To evaluate the performance of the ShipMOT tracker, all algorithms listed in Table 1 utilize an identical detector and detection weights as those used by ShipMOT. Regarding the ReID models for DeepSORT and StrongSORT, this research extracts 75 ship trajectories from the Radar-Track dataset. These trajectories are formatted to conform to the structure of the Market1501 dataset and are subsequently used to train their respective ReID models. The training procedure is executed over 60 epochs. The data presented in Table 1 reflect the mean values of various tracking metrics, averaged across multiple test video sequences. It ensures a standardized comparison framework, highlighting the distinctive advantages of the ShipMOT algorithm under consistent evaluation conditions.

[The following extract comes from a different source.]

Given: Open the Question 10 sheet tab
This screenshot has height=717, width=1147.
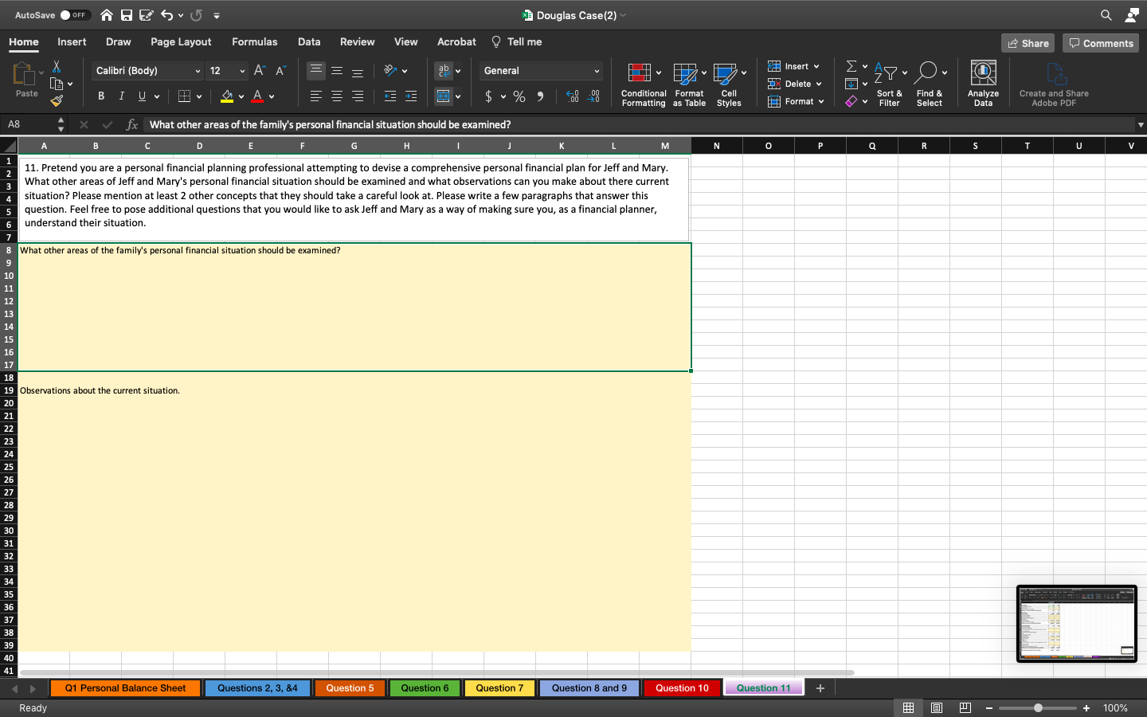Looking at the screenshot, I should point(682,688).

As shown in Table 1, the ShipMOT algorithm achieves superior metrics across the Radar-Track dataset compared to other algorithms. Specifically, when compared to OC-SORT, which ranks second in overall tracking performance, ShipMOT demonstrates an improvement of 1.74% in HOTA and a reduction of 25 instances in ID Switch. This shows that ShipMOT exhibits better performance in ship tracking within MR images. Since ShipMOT utilizes only motion features for data association costs, it provides a significant advantage in computational efficiency over methods reliant on ReID models. In comparisons of tracking speed among lightweight trackers, ShipMOT exhibits moderate runtime performance. This owes to the lightweight design of its referenced ByteTrack architecture, and ShipMOT does not incorporate computationally intensive modules.

4.2.2. Ablation Study

In order to evaluate the performance of each component of the proposed method, an ablation study is conducted using the Radar-Track dataset. The experiment process involves incrementally integrating various improvements to the baseline tracker, ByteTrack, and evaluating their impact on tracking metrics.

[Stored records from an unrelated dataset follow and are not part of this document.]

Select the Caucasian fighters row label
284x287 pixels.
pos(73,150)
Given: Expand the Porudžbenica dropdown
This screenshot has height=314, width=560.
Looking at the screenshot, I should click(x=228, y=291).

The findings of the ablation study are presented in Table 2. M1 denotes the baseline model, which is the traditional ByteTrack algorithm. Based on the model M1, M2 substitutes the KF used in ByteTrack with NSA filtering. The performance of M2 exhibits comprehensive improvements, most notably a 2.7% increase in HOTA, highlighting the efficacy of NSA filtering in enhancing tracking accuracy and stability.

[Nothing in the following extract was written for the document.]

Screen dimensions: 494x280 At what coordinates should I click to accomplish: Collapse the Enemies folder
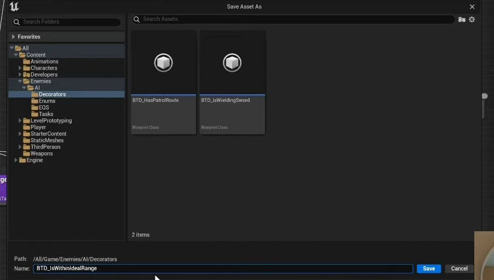[20, 81]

M3 modifies the initial round of data association in M1 by replacing IoU matching with BBSI matching. After this improvement, all metrics of M3 show enhancements. In particular, the number of ID switches is reduced by a factor of 27. By incorporating width similarity, height similarity, and center consistency between detection boxes and trajectories in addition to IoU, BBSI effectively reduces the number of erroneous trajectory associations. Compared to IoU matching, BBSI introduces additional computational overhead. However, the extra calculations required to assess center consistency, and height and width similarity are based solely on linear complexity multiplication and division operations. This ensures that the increase in computational load remains minimal. Experimental results indicate that, compared to the original ByteTrack algorithm, the processing speed of M3 decreases by only 2.3 fps, maintaining an overall rate of 32.56 fps. Given that BBSI reduces ID switches by approximately 33%, the associated computational costs are justified.

M4 represents the proposed ShipMOT method, which integrates both NSA filtering and BBSI improvements. This method demonstrates the best performance among all evaluated models. These findings underscore the contributions of NSA filtering and BBSI matching in improving the robustness and reliability of multi-object tracking algorithms.

To comprehensively assess the multi-object tracking performance of the NSA filter relative to other advanced nonlinear motion filters, the Extended Kalman Filter (EKF) and the Unscented Kalman Filter (UKF) are utilized as comparative baselines. Leveraging the ByteTrack framework, the motion filter is sequentially replaced with NSA, EKF, and UKF to conduct a systematic comparison. The tracking performance of the NSA filter is evaluated using four key metrics: HOTA, MOTA, ID Switch, and FPS.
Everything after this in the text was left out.